Gravité humaine par Gérard Xuriguera

Gérard XURIGUERA

Si Rena Tzolakis travaille sur les apparences, elle ne les convoque que pour en rendre la quintessence, la fibre secrète, les atours cachés, estompant leurs configurations dans les filets d’une trame mouvante, tissant un voile de brume savamment distillé, qui nous donnent la mesure de son infini.

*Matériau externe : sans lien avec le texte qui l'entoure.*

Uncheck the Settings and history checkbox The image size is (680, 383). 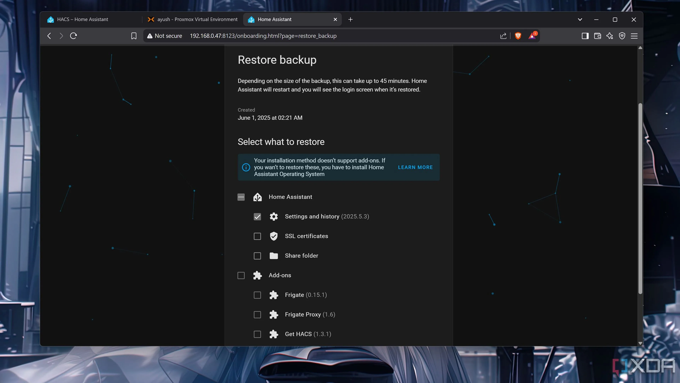(x=257, y=216)
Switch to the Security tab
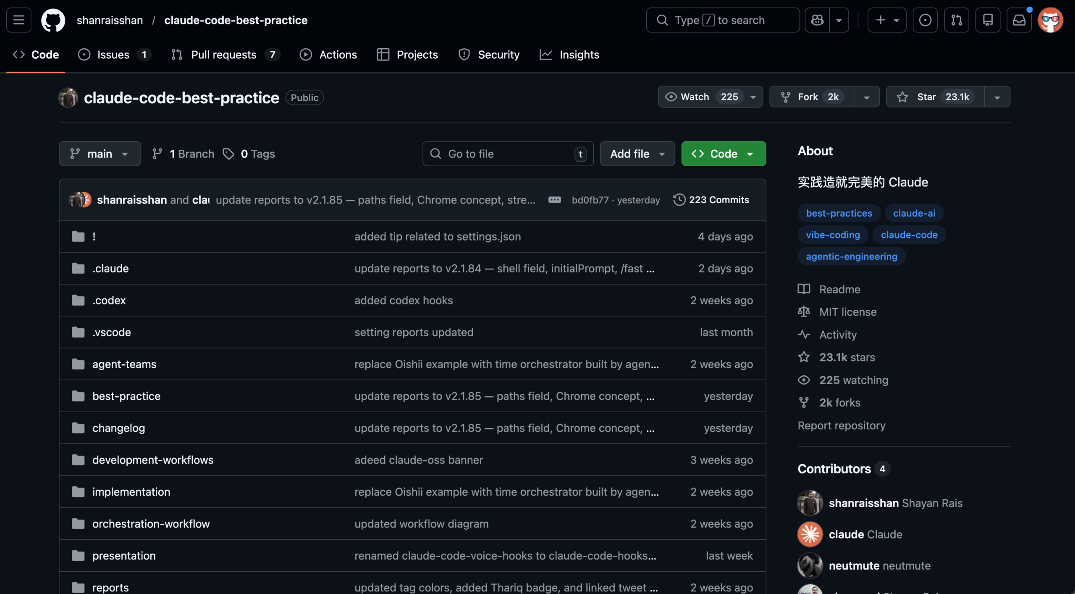The height and width of the screenshot is (594, 1075). pyautogui.click(x=489, y=55)
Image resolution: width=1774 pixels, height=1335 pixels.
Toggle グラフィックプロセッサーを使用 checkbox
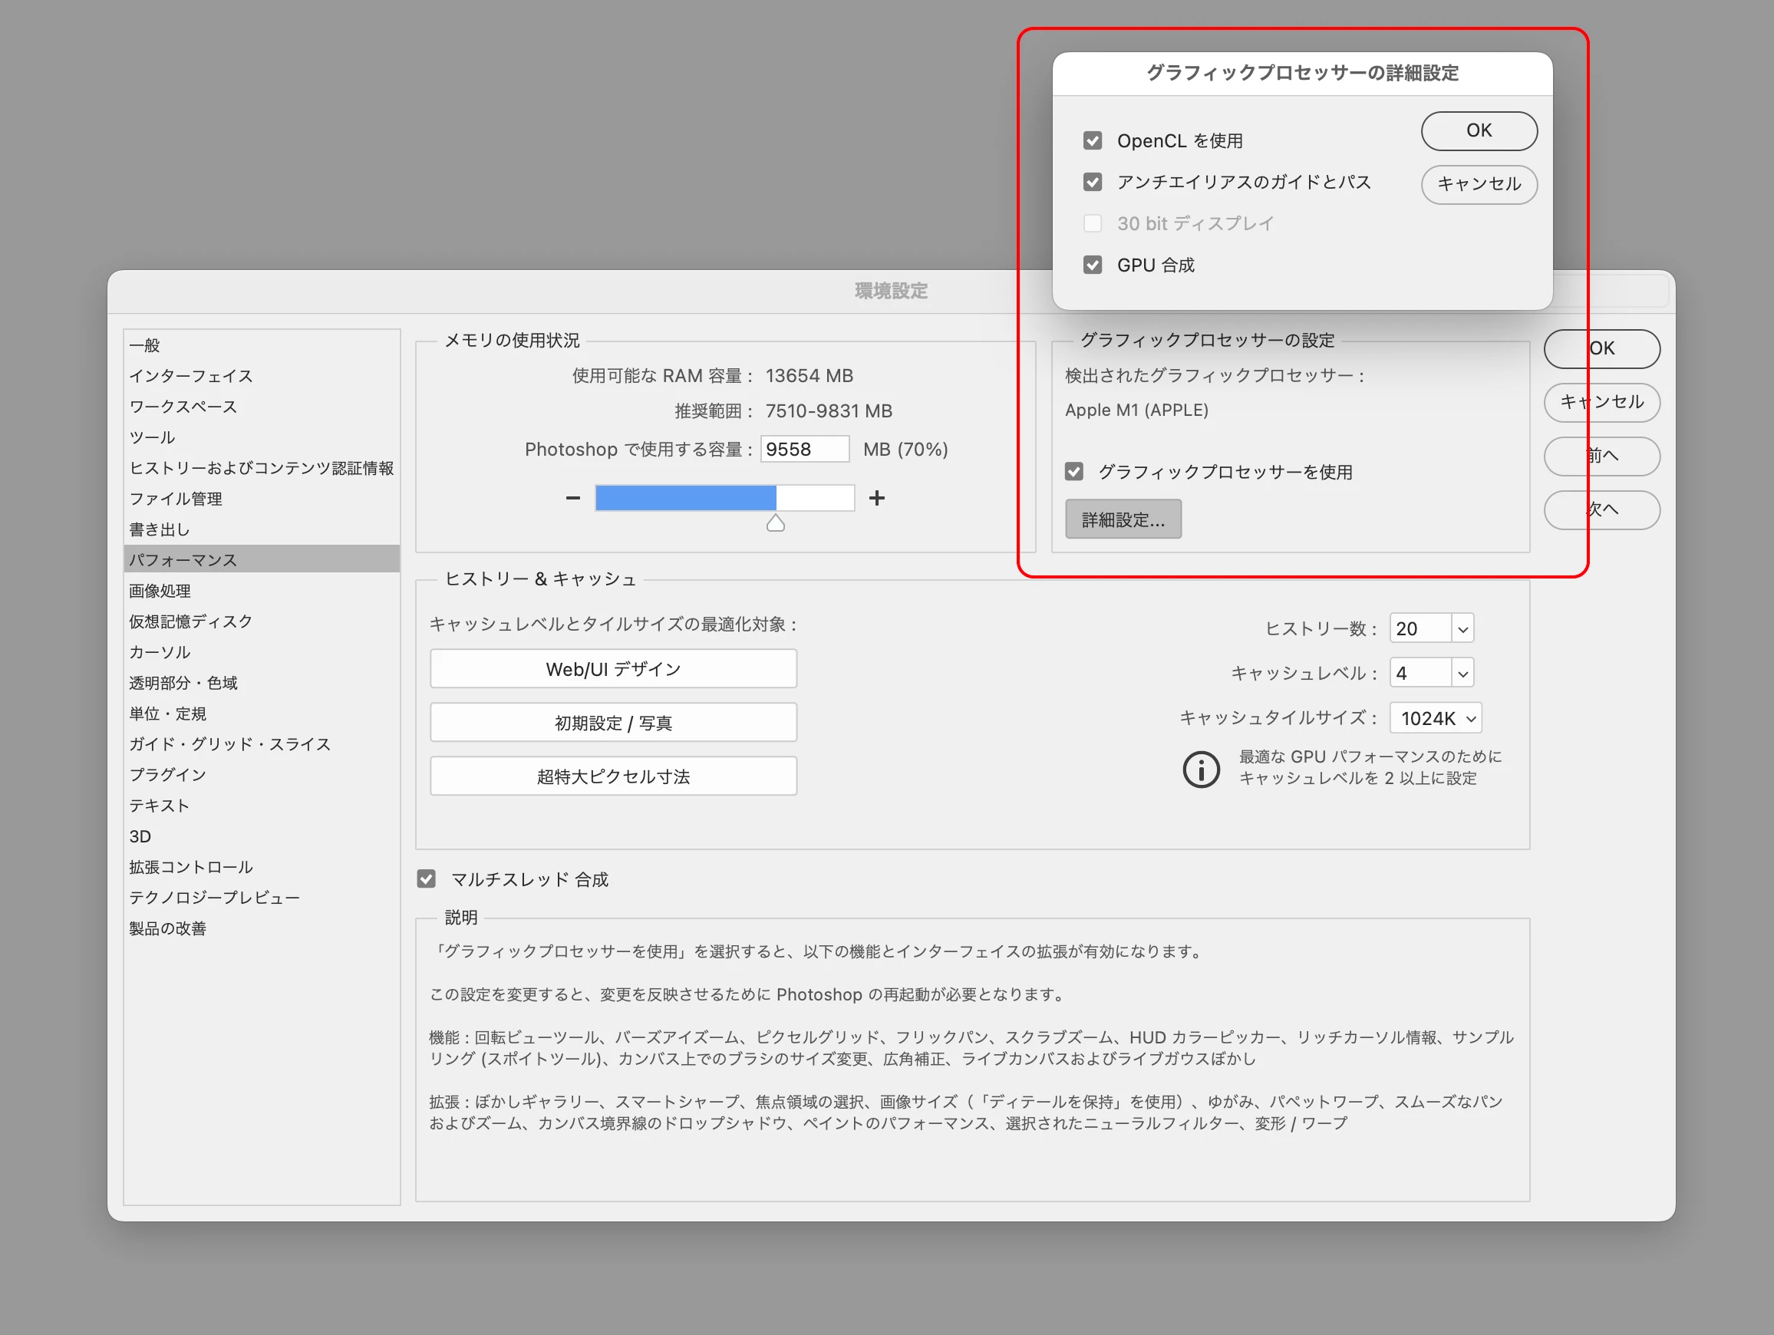click(x=1074, y=471)
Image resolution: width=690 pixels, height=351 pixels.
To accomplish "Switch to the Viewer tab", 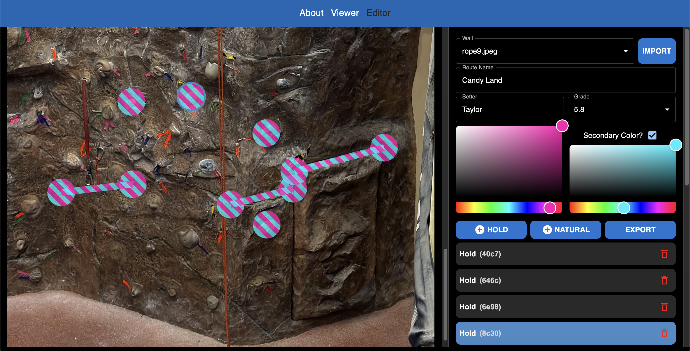I will (x=345, y=13).
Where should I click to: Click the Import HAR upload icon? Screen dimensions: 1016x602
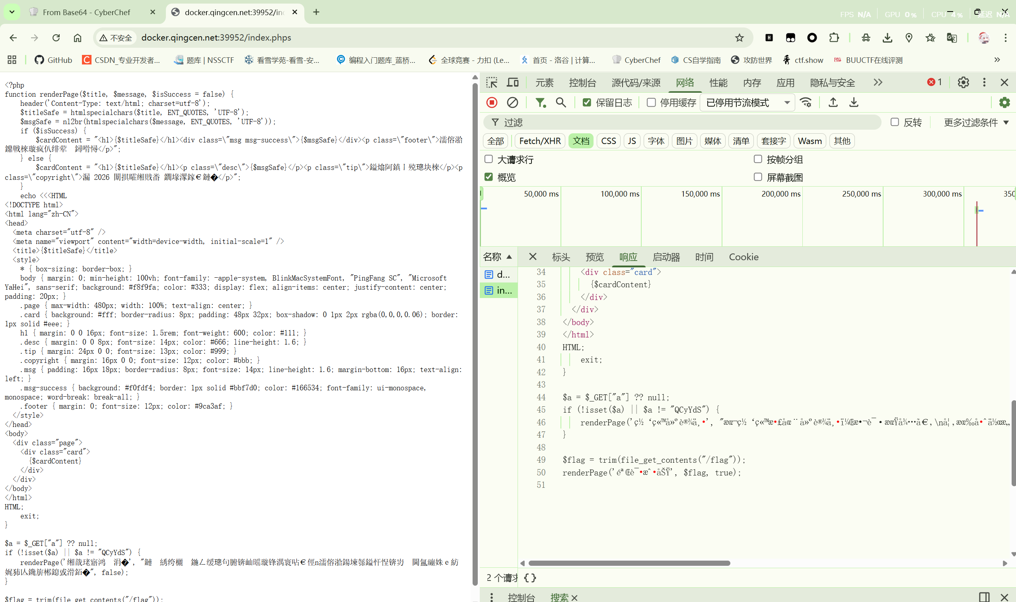[833, 103]
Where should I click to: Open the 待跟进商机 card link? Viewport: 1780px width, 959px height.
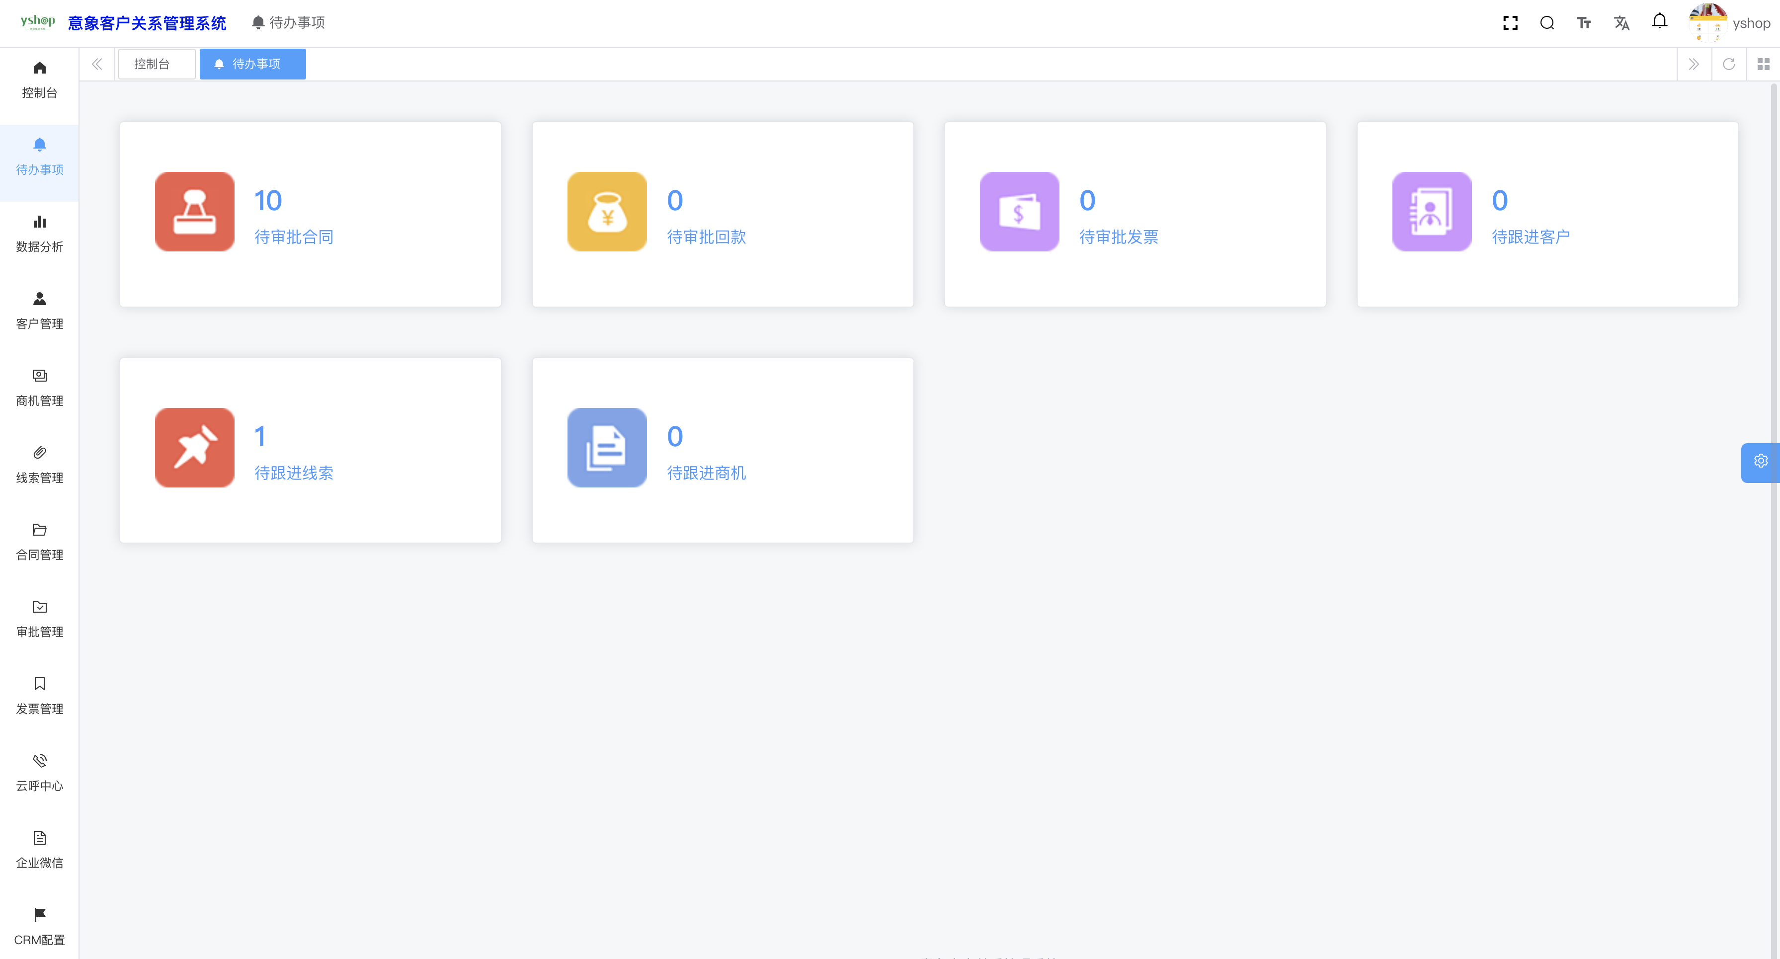point(706,473)
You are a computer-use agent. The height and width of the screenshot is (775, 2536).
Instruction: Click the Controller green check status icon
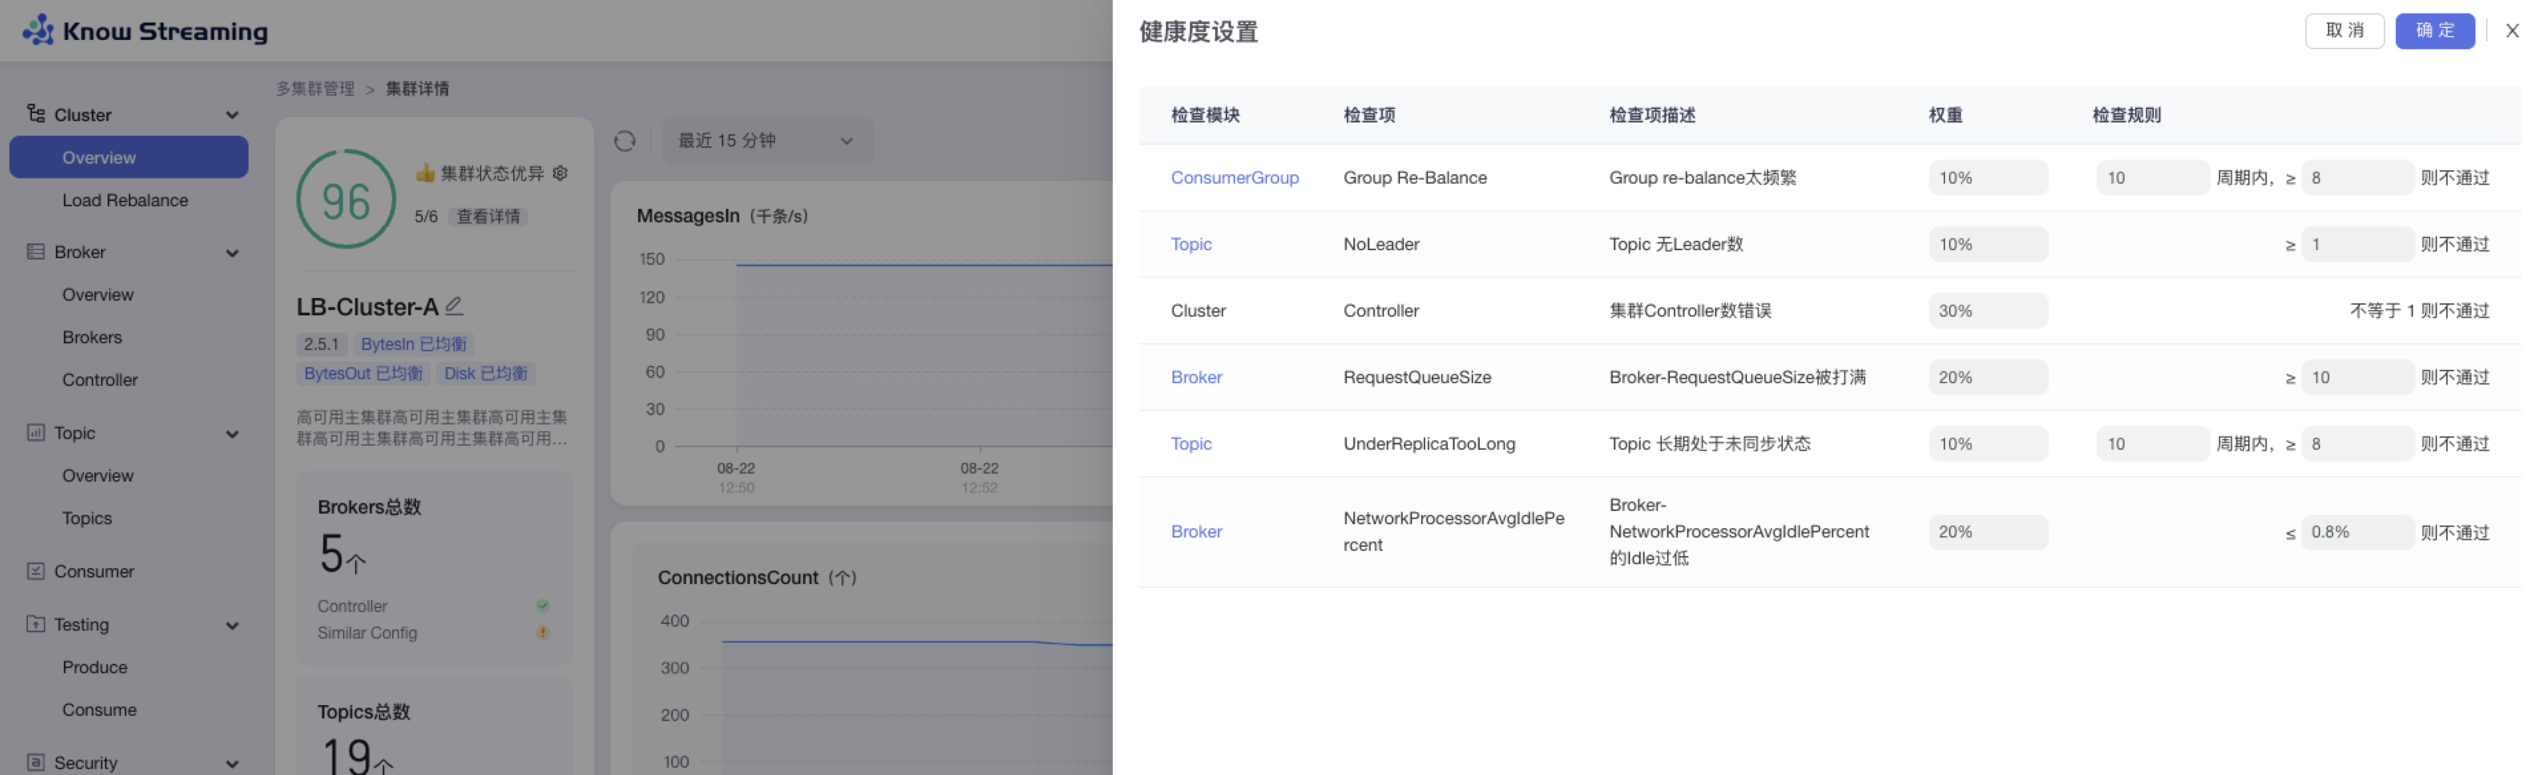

En transgressant le fonctionnement convenu de l’image, par évacuation des conventions de l’anecdote, elle réduit ses thèmes à leur géographie essentielle, à leur trace texturielle, épurant ses thèmes jusqu’à une sorte d’immatérialité.

Ce qui l’attache n’est pas la netteté du représenté, mais son interprétation allusive, sans déformation cependant, inlassablement conduite en des territoires incertains, semés d’inconnu, où le frémissement des éléments naturels s’accorde au flux de la mémoire.

La trajectoire de Rena Tzolakis, ses contrastes d’ombre et de lumière, ses échappées en amont et en aval, ses ondulations fragiles et tremblées, comme couchées par la brise, témoignent d’une osmose intime avec la nature mais également d’une humilité qui lui confèrent son charme subtil et son « humaine gravité ».